**GIVEN RECORDS**.
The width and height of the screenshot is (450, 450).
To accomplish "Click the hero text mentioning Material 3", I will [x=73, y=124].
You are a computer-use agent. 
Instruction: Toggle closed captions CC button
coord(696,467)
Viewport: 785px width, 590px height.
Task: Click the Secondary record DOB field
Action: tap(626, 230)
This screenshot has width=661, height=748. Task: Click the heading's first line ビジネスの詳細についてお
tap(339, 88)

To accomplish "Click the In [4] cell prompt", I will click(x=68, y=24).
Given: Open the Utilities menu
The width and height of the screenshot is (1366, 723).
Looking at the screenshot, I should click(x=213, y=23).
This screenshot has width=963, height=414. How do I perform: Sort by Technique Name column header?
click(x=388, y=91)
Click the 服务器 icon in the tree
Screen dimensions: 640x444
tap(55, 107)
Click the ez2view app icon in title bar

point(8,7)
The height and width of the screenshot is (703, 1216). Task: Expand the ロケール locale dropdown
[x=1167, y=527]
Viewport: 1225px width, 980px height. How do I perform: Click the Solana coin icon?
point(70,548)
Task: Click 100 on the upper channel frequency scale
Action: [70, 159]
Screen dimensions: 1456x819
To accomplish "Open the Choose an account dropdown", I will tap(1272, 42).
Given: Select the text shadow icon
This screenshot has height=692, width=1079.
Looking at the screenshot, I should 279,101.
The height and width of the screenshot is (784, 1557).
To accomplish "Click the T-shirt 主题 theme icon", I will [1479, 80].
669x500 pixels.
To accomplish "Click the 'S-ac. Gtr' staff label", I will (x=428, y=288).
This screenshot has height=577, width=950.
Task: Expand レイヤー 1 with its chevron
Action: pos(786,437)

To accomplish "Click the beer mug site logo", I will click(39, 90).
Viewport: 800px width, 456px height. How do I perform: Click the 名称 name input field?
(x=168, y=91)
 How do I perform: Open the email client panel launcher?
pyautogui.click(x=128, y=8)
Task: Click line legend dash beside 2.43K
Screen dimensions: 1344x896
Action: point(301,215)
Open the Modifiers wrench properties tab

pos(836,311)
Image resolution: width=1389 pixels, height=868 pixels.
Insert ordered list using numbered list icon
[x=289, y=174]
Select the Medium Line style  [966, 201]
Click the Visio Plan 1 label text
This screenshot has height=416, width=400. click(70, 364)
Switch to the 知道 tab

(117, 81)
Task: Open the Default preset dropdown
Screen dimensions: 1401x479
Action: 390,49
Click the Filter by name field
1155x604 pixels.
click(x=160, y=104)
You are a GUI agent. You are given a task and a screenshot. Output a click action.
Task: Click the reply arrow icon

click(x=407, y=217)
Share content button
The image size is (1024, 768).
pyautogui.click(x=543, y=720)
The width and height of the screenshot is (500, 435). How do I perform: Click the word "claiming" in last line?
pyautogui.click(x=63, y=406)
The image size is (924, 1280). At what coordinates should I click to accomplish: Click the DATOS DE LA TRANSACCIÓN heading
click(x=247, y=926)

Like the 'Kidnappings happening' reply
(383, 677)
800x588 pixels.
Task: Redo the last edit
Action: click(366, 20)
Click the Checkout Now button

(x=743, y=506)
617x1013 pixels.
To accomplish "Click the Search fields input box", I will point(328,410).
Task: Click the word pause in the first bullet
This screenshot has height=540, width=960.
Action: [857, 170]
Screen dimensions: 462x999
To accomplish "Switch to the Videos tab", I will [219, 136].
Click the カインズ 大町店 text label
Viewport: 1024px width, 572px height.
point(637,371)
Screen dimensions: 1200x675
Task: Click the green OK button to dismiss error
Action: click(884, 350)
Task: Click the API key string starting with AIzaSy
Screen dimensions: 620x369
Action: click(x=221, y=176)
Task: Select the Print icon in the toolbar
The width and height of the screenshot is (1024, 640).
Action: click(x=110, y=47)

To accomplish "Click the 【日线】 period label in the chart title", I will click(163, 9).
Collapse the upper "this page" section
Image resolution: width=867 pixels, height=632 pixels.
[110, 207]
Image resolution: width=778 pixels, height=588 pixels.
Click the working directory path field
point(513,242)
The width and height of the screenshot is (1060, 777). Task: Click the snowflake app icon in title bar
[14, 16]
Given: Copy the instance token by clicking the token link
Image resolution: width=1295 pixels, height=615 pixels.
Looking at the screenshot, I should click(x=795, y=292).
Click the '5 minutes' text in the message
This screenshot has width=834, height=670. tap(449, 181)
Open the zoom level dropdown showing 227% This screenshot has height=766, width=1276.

**WHAT IS REQUIRED**. Reproduce each entry exactly, with nothing missing.

**RESULT BELOW**.
The width and height of the screenshot is (450, 450).
To accomplish "Click the hero text mentioning Material 3", I will [x=73, y=124].
You are a computer-use agent. 
Instruction: Toggle closed captions CC button
coord(696,467)
Viewport: 785px width, 590px height.
Task: Click the Secondary record DOB field
Action: tap(626, 230)
This screenshot has width=661, height=748. Task: Click the heading's first line ビジネスの詳細についてお
tap(339, 88)

To accomplish "Click the In [4] cell prompt", I will click(x=68, y=24).
Given: Open the Utilities menu
The width and height of the screenshot is (1366, 723).
Looking at the screenshot, I should click(x=213, y=23).
This screenshot has width=963, height=414. How do I perform: Sort by Technique Name column header?
click(x=388, y=91)
Click the 服务器 icon in the tree
Screen dimensions: 640x444
tap(55, 107)
Click the ez2view app icon in title bar

point(8,7)
The height and width of the screenshot is (703, 1216). Task: Expand the ロケール locale dropdown
[x=1167, y=527]
Viewport: 1225px width, 980px height. How do I perform: Click the Solana coin icon?
point(70,548)
Task: Click 100 on the upper channel frequency scale
Action: [70, 159]
Screen dimensions: 1456x819
To accomplish "Open the Choose an account dropdown", I will tap(1272, 42).
Given: Select the text shadow icon
This screenshot has height=692, width=1079.
Looking at the screenshot, I should 279,101.
The height and width of the screenshot is (784, 1557).
To accomplish "Click the T-shirt 主题 theme icon", I will [1479, 80].
669x500 pixels.
To accomplish "Click the 'S-ac. Gtr' staff label", I will (x=428, y=288).
This screenshot has height=577, width=950.
Task: Expand レイヤー 1 with its chevron
Action: pos(786,437)

To accomplish "Click the beer mug site logo", I will click(39, 90).
Viewport: 800px width, 456px height. How do I perform: Click the 名称 name input field?
(x=168, y=91)
 How do I perform: Open the email client panel launcher?
pyautogui.click(x=128, y=8)
Task: Click line legend dash beside 2.43K
Screen dimensions: 1344x896
Action: point(301,215)
Open the Modifiers wrench properties tab

pos(836,311)
Image resolution: width=1389 pixels, height=868 pixels.
Insert ordered list using numbered list icon
[x=289, y=174]
Select the Medium Line style  [966, 201]
Click the Visio Plan 1 label text
This screenshot has height=416, width=400. click(70, 364)
Switch to the 知道 tab

(117, 81)
Task: Open the Default preset dropdown
Screen dimensions: 1401x479
Action: 390,49
Click the Filter by name field
1155x604 pixels.
click(x=160, y=104)
You are a GUI agent. You are given a task and a screenshot. Output a click action.
Task: Click the reply arrow icon

click(x=407, y=217)
Share content button
The image size is (1024, 768).
pyautogui.click(x=543, y=720)
The width and height of the screenshot is (500, 435). How do I perform: Click the word "claiming" in last line?
pyautogui.click(x=63, y=406)
The image size is (924, 1280). At what coordinates should I click to accomplish: Click the DATOS DE LA TRANSACCIÓN heading
click(x=247, y=926)

Like the 'Kidnappings happening' reply
(383, 677)
800x588 pixels.
Task: Redo the last edit
Action: click(366, 20)
Click the Checkout Now button

(x=743, y=506)
617x1013 pixels.
To accomplish "Click the Search fields input box", I will point(328,410).
Task: Click the word pause in the first bullet
This screenshot has height=540, width=960.
Action: [857, 170]
Screen dimensions: 462x999
To accomplish "Switch to the Videos tab", I will [219, 136].
Click the カインズ 大町店 text label
Viewport: 1024px width, 572px height.
point(637,371)
Screen dimensions: 1200x675
Task: Click the green OK button to dismiss error
Action: click(884, 350)
Task: Click the API key string starting with AIzaSy
Screen dimensions: 620x369
Action: click(x=221, y=176)
Task: Select the Print icon in the toolbar
The width and height of the screenshot is (1024, 640).
Action: click(x=110, y=47)

To accomplish "Click the 【日线】 period label in the chart title", I will click(163, 9).
Collapse the upper "this page" section
Image resolution: width=867 pixels, height=632 pixels.
[110, 207]
Image resolution: width=778 pixels, height=588 pixels.
Click the working directory path field
point(513,242)
The width and height of the screenshot is (1060, 777). Task: Click the snowflake app icon in title bar
[14, 16]
Given: Copy the instance token by clicking the token link
Image resolution: width=1295 pixels, height=615 pixels.
Looking at the screenshot, I should click(x=795, y=292).
Click the '5 minutes' text in the message
This screenshot has width=834, height=670. tap(449, 181)
Open the zoom level dropdown showing 227% This screenshot has height=766, width=1276.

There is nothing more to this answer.